Interface element entries
━━━━━━━━━━
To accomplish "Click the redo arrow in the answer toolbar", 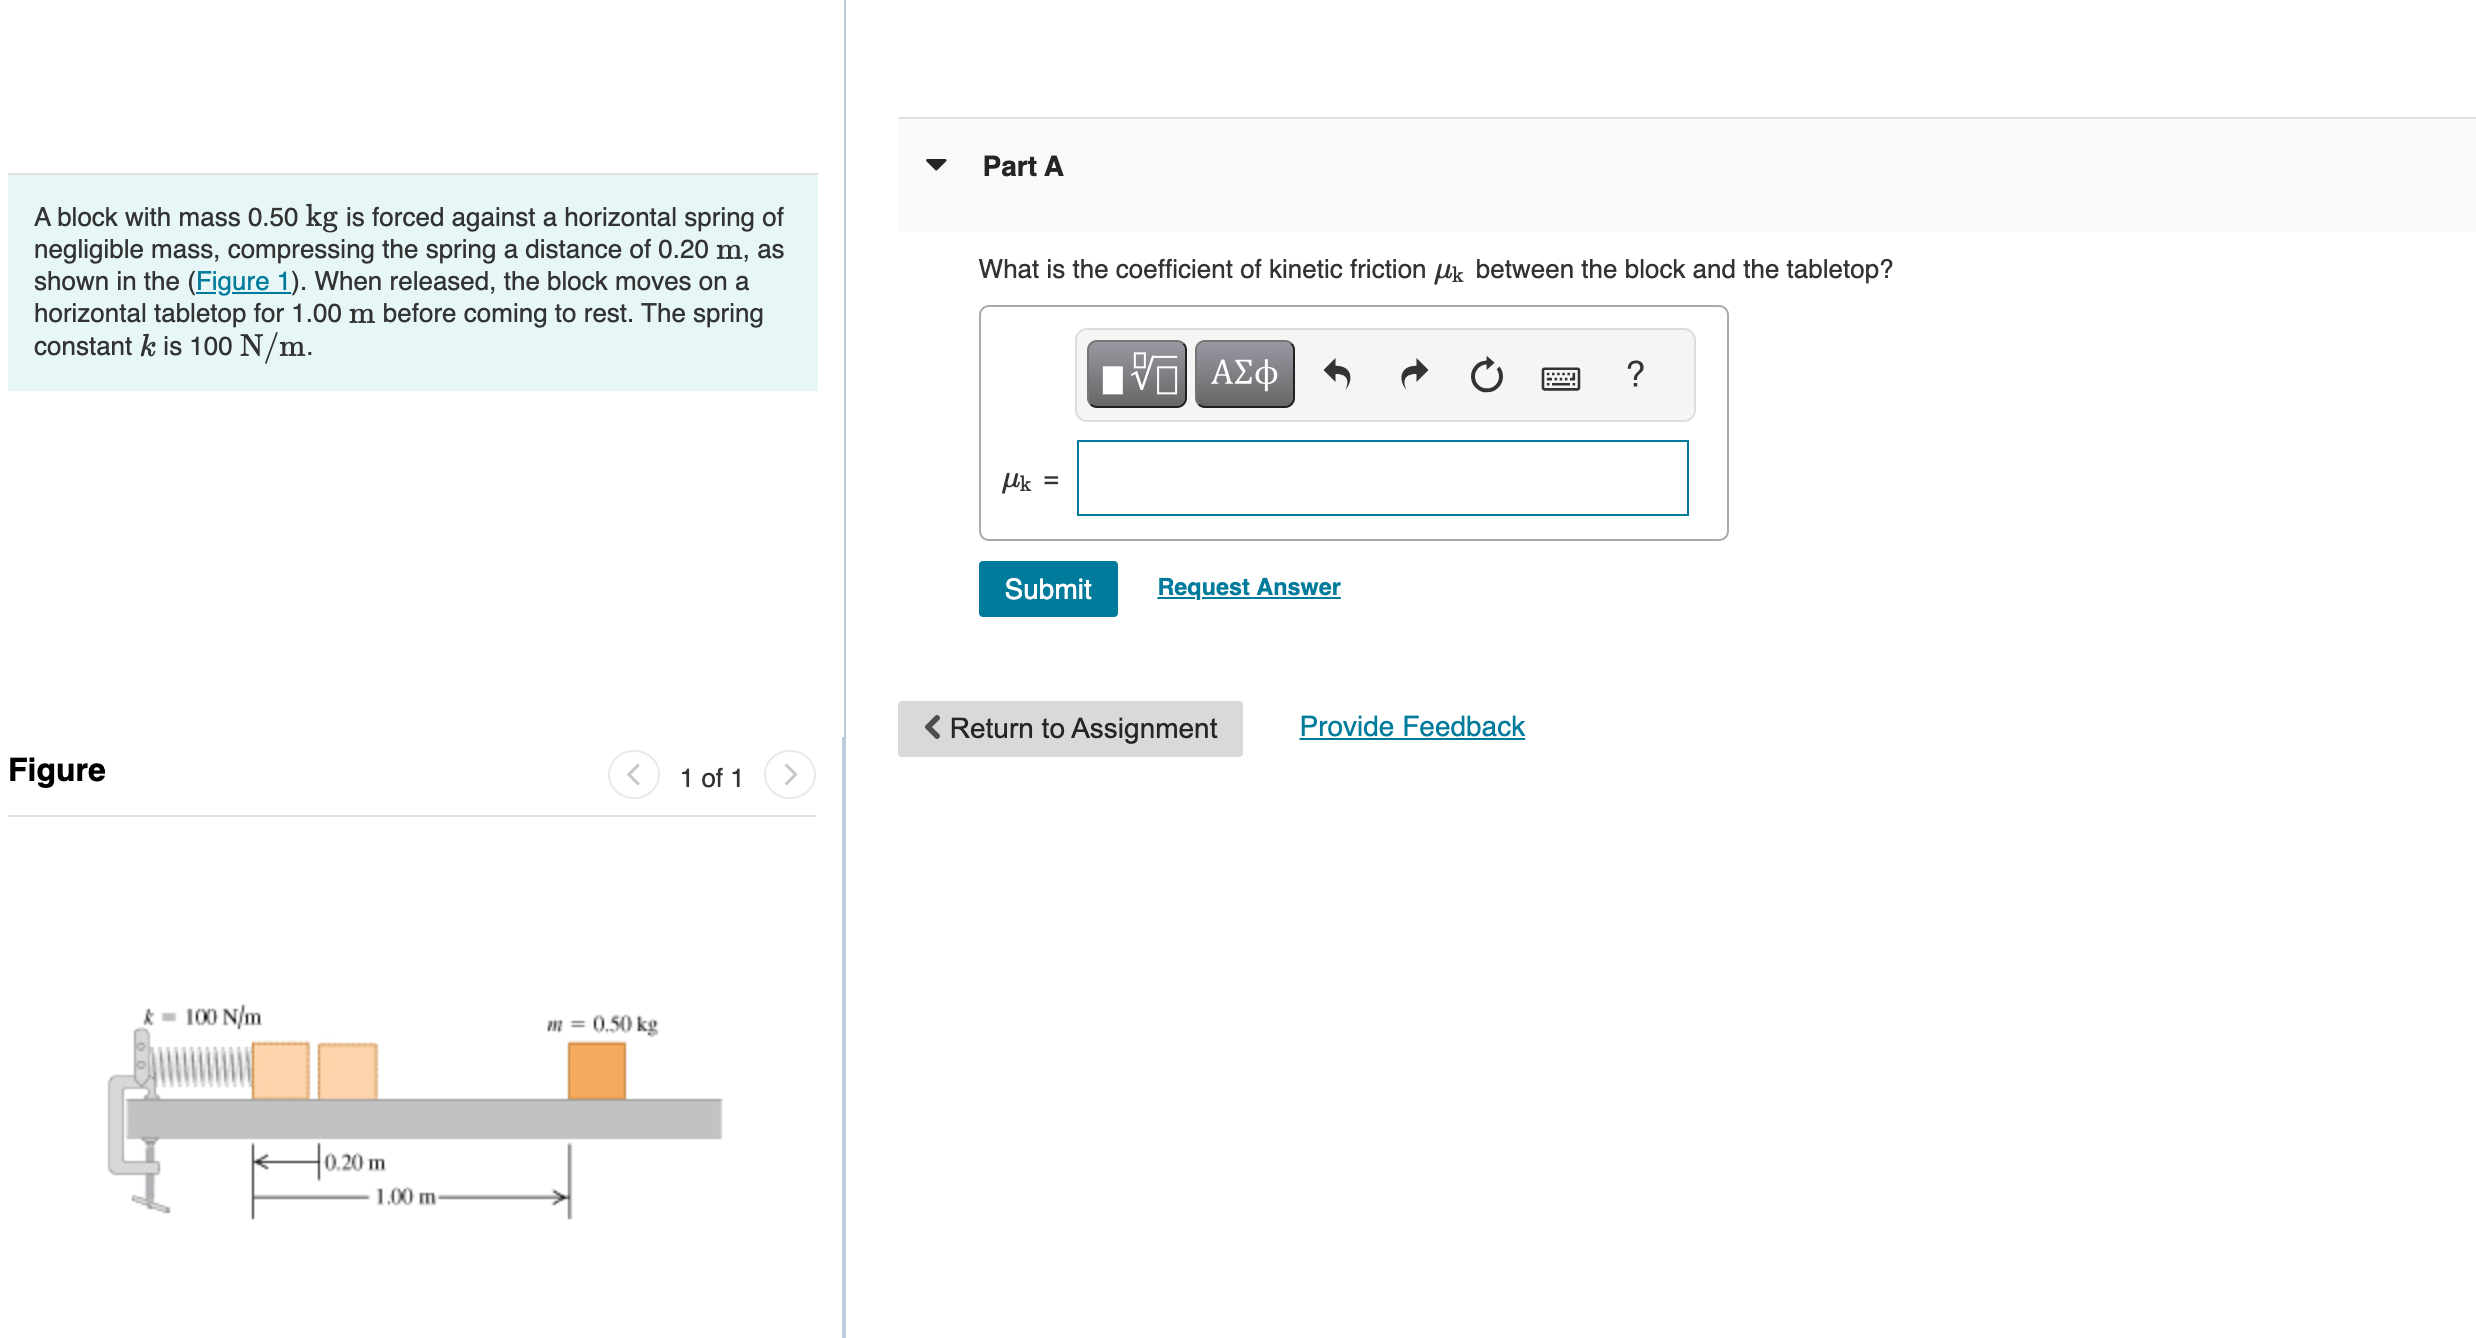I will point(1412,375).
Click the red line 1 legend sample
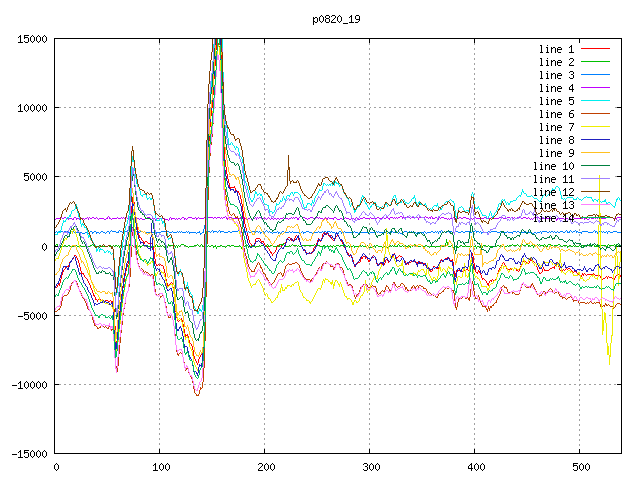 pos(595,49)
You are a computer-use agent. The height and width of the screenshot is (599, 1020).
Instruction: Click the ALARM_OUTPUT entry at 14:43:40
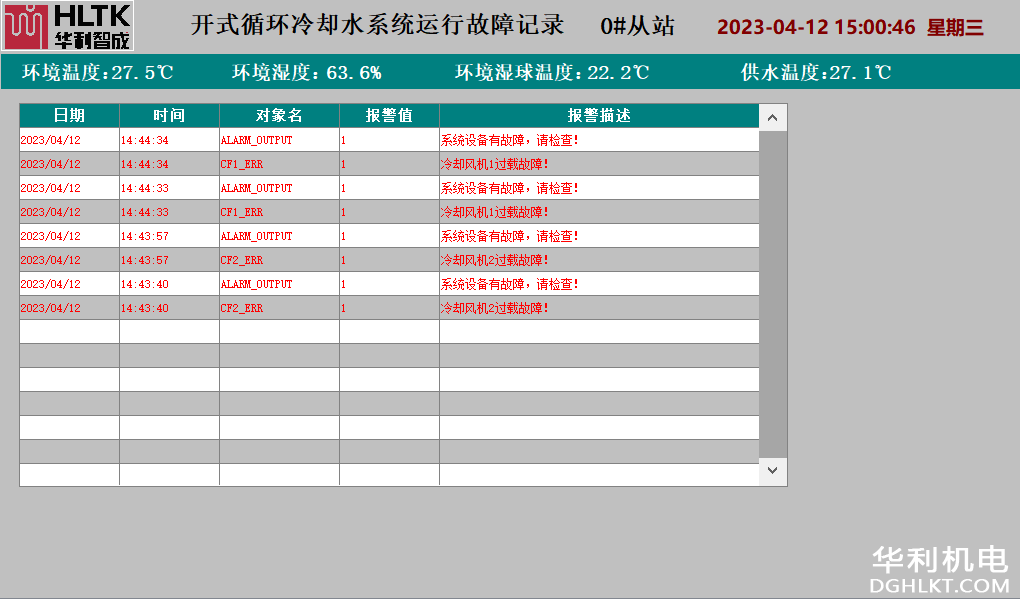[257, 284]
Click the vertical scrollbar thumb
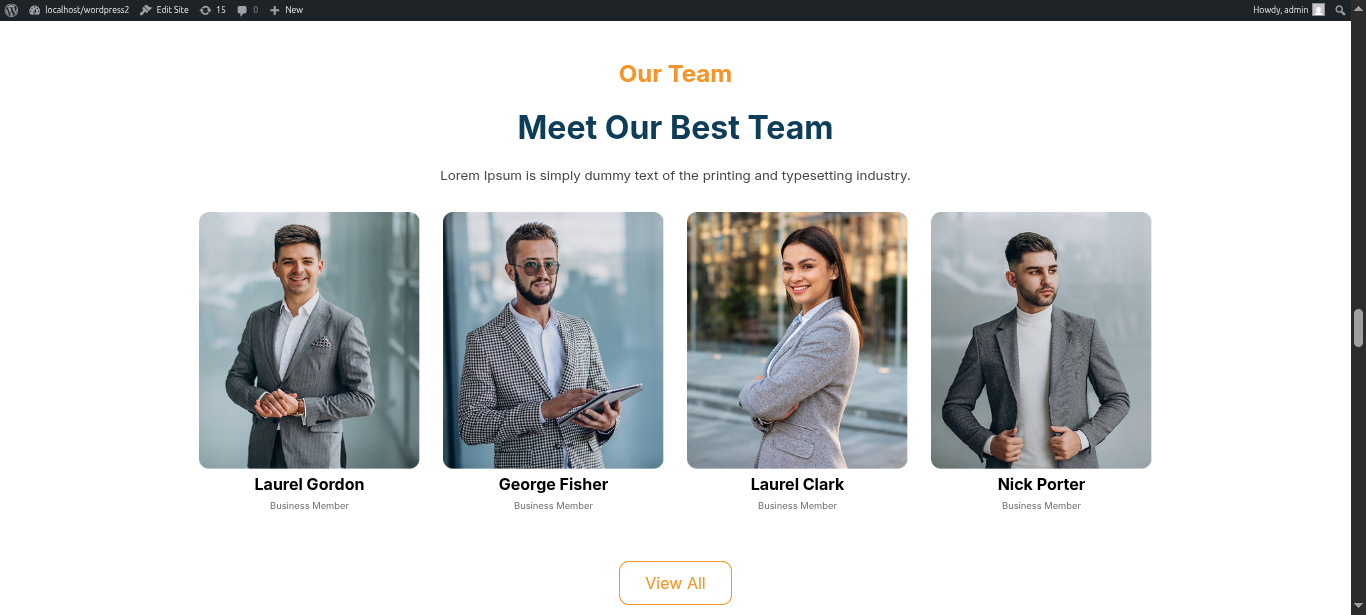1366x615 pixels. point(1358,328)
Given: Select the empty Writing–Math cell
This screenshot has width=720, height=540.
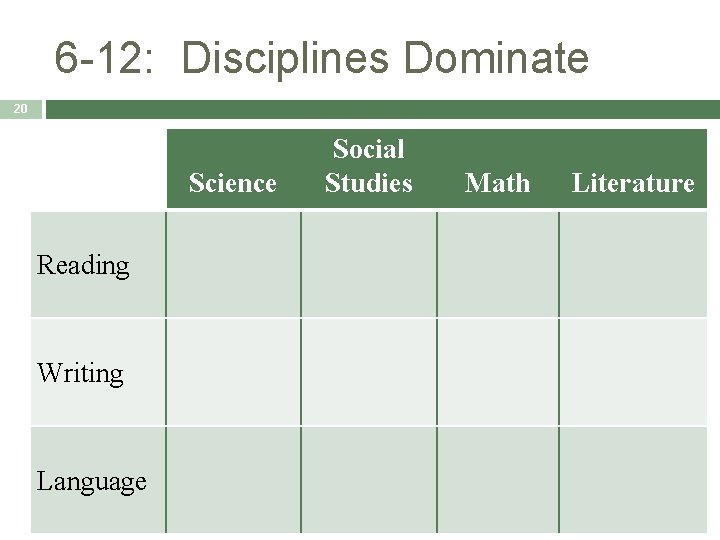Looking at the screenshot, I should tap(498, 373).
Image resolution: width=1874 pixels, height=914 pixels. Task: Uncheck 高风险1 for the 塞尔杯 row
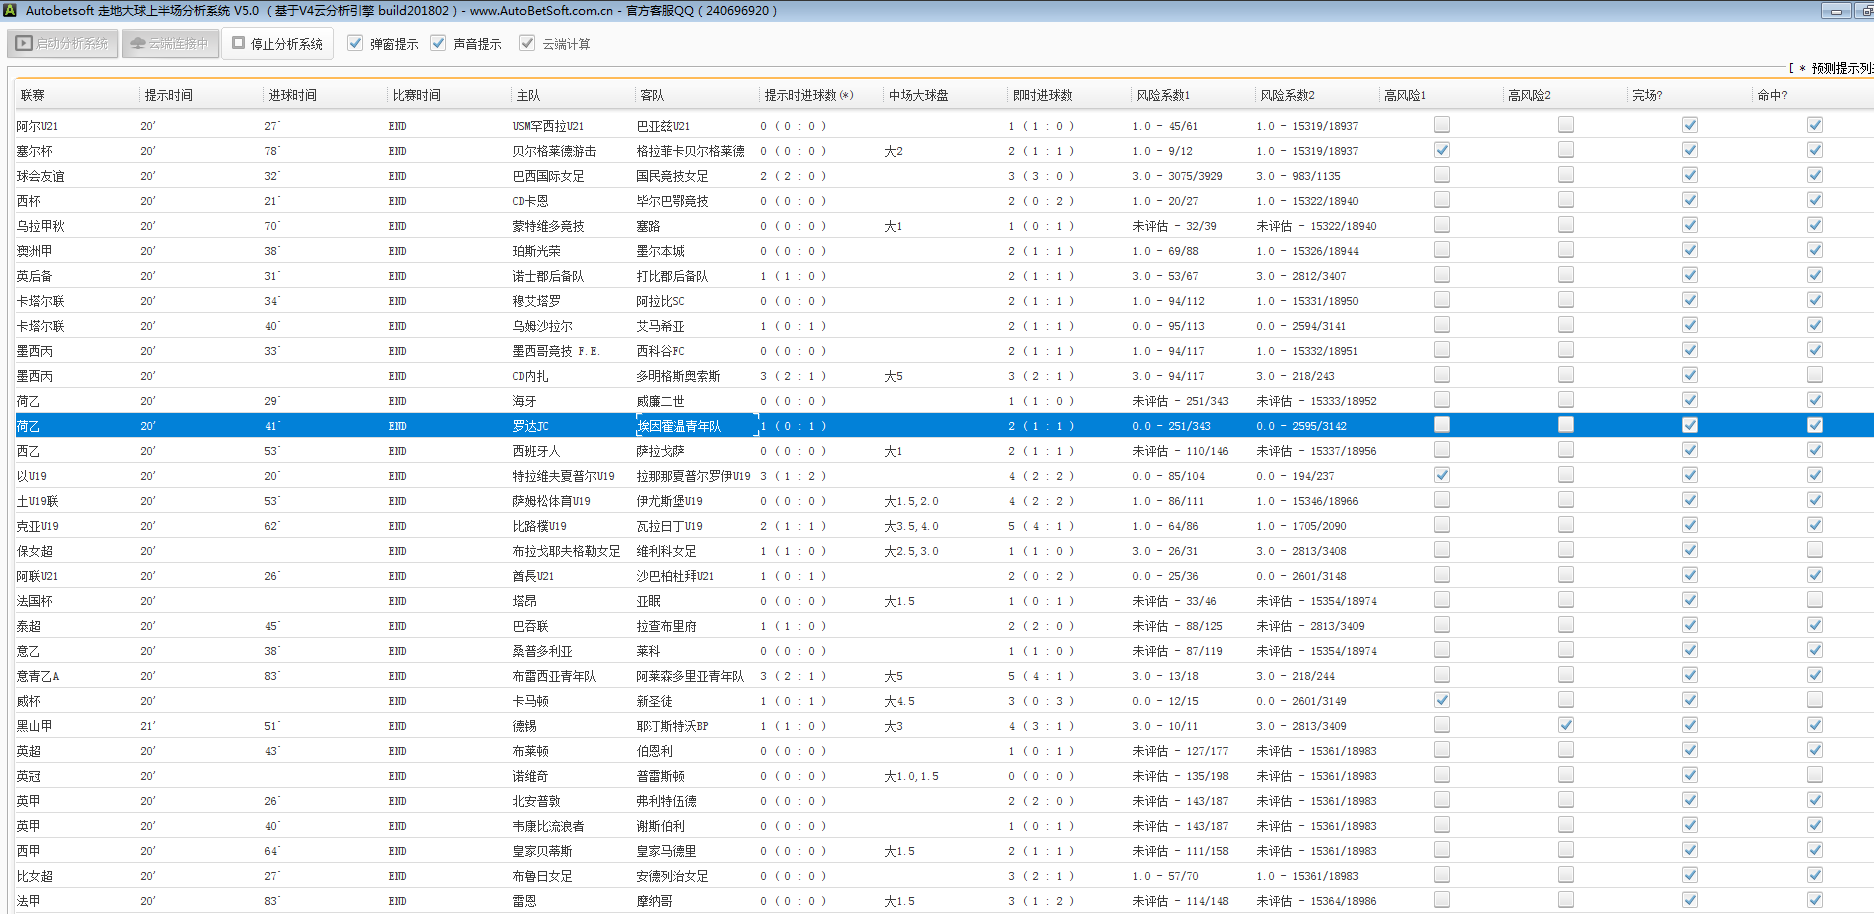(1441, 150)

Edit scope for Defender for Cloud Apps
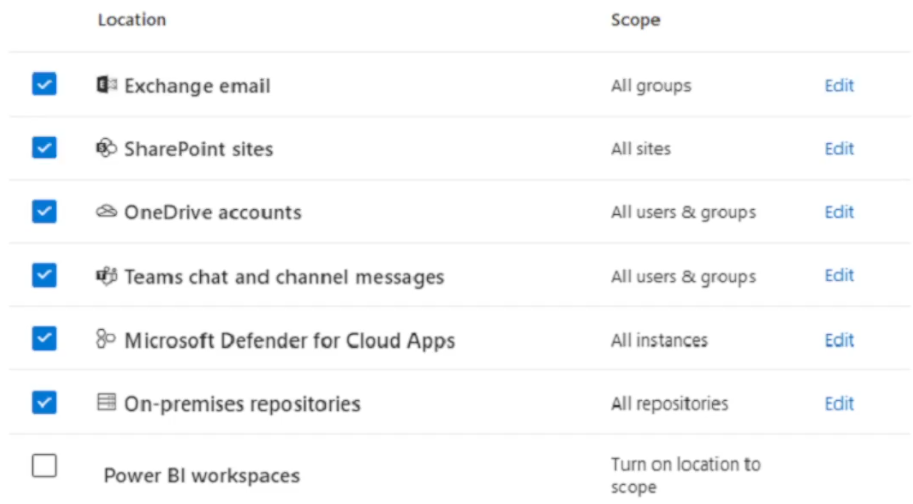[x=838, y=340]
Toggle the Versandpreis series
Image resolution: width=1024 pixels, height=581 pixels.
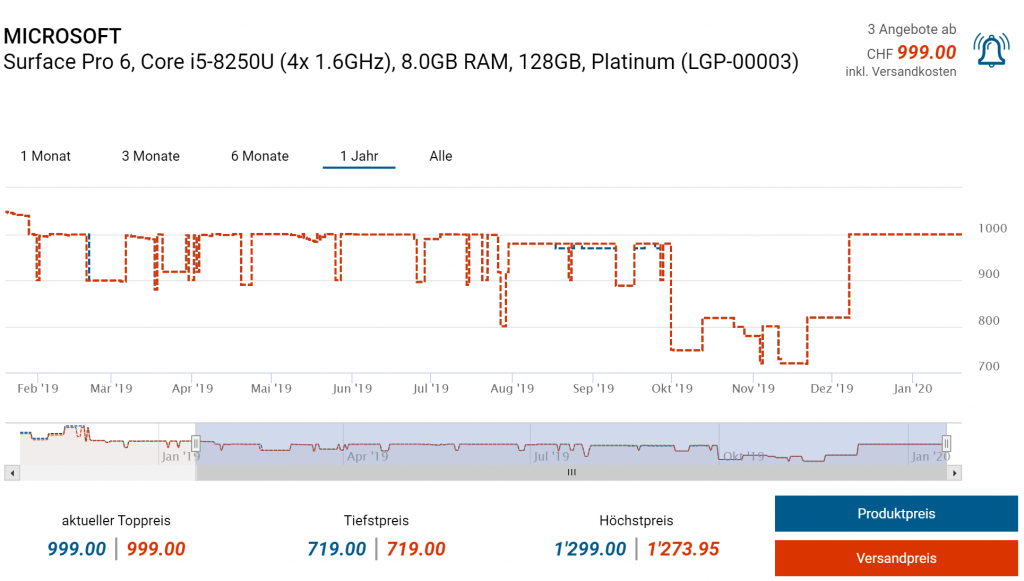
━━━━━━━━━━
Recast the lines above as a numbered list, from the line containing "Click the vertical scrollbar thumb" through the end of the entries, and omit blank lines. Leave the pictures out of your answer.

1. Click the vertical scrollbar thumb
2. 1366x615 pixels. point(1358,328)
3. Given: Select the empty Writing–Math cell
4. This screenshot has width=720, height=540.
5. Looking at the screenshot, I should tap(498, 373).
6. Image resolution: width=1874 pixels, height=914 pixels. Task: Uncheck 高风险1 for the 塞尔杯 row
7. (1441, 150)
8. Edit scope for Defender for Cloud Apps
9. [x=838, y=340]
10. Toggle the Versandpreis series
11. Image resolution: width=1024 pixels, height=581 pixels.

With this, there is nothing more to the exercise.